Whichever lines of the entries hold the word "agent" should be identified and copied.

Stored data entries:
────────

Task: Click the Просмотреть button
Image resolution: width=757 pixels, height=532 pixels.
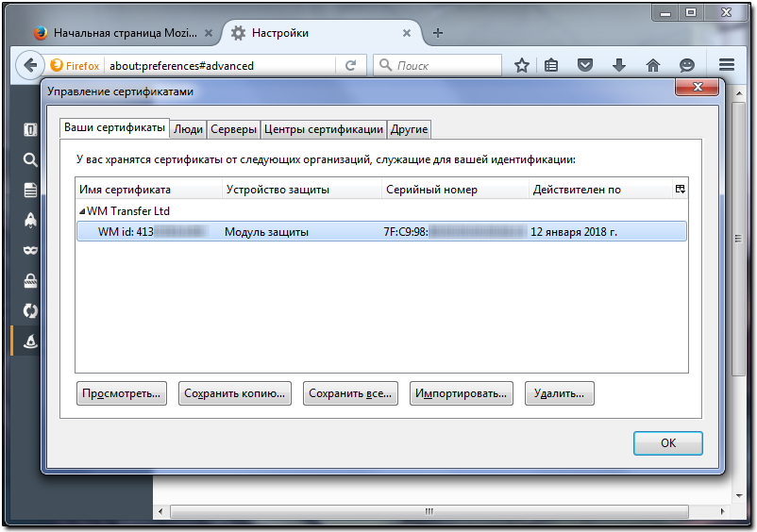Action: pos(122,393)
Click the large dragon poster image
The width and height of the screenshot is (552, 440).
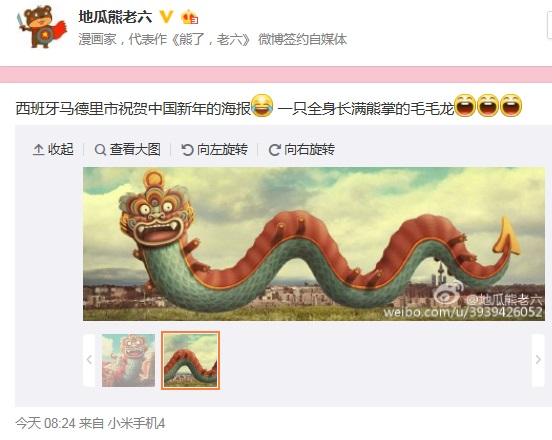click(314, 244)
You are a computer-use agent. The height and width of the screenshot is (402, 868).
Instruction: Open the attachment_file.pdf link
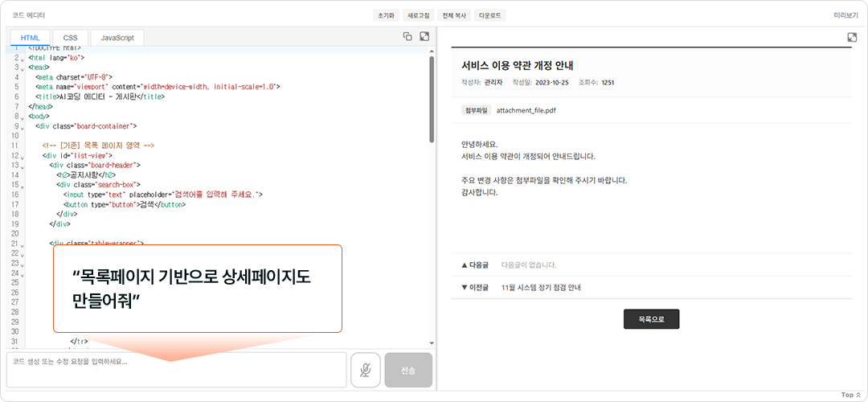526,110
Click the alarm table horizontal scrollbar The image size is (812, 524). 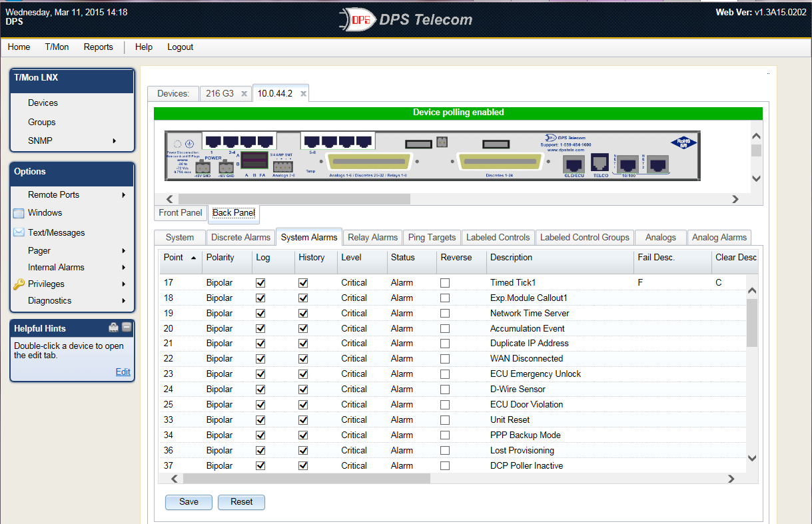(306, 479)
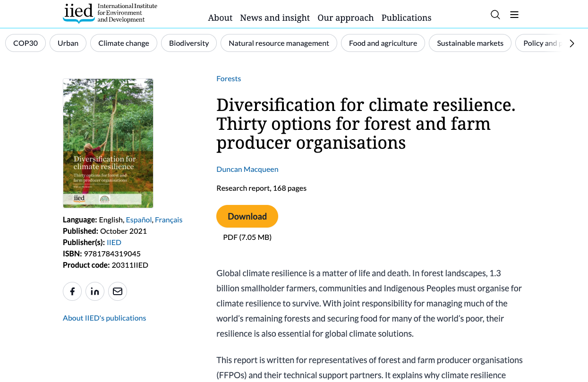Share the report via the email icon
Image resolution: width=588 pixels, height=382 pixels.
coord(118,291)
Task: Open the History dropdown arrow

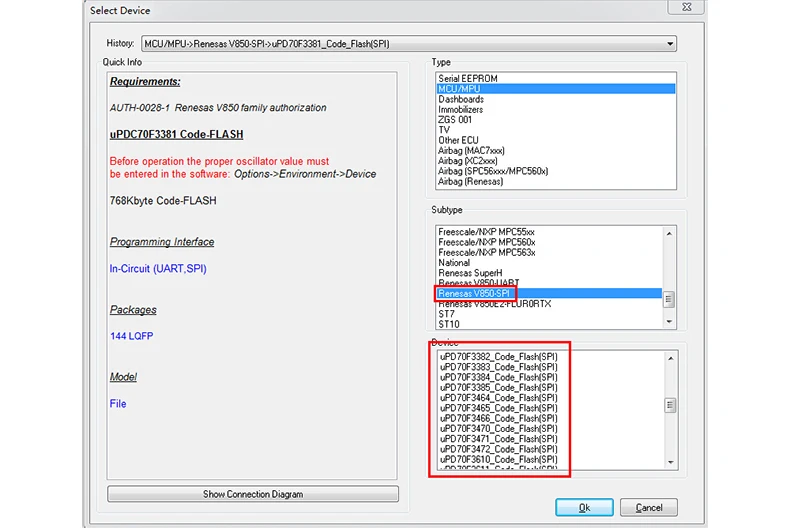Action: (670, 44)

────────

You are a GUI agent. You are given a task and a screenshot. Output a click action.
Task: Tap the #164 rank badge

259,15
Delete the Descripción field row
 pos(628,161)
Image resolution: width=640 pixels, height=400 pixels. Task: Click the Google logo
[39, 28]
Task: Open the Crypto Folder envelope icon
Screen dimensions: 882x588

────────

• _RESULT BELOW_
You are a computer-use agent. The height and width of the screenshot is (402, 868).
You are a GUI agent. You are given a task and a screenshot. Output a click action.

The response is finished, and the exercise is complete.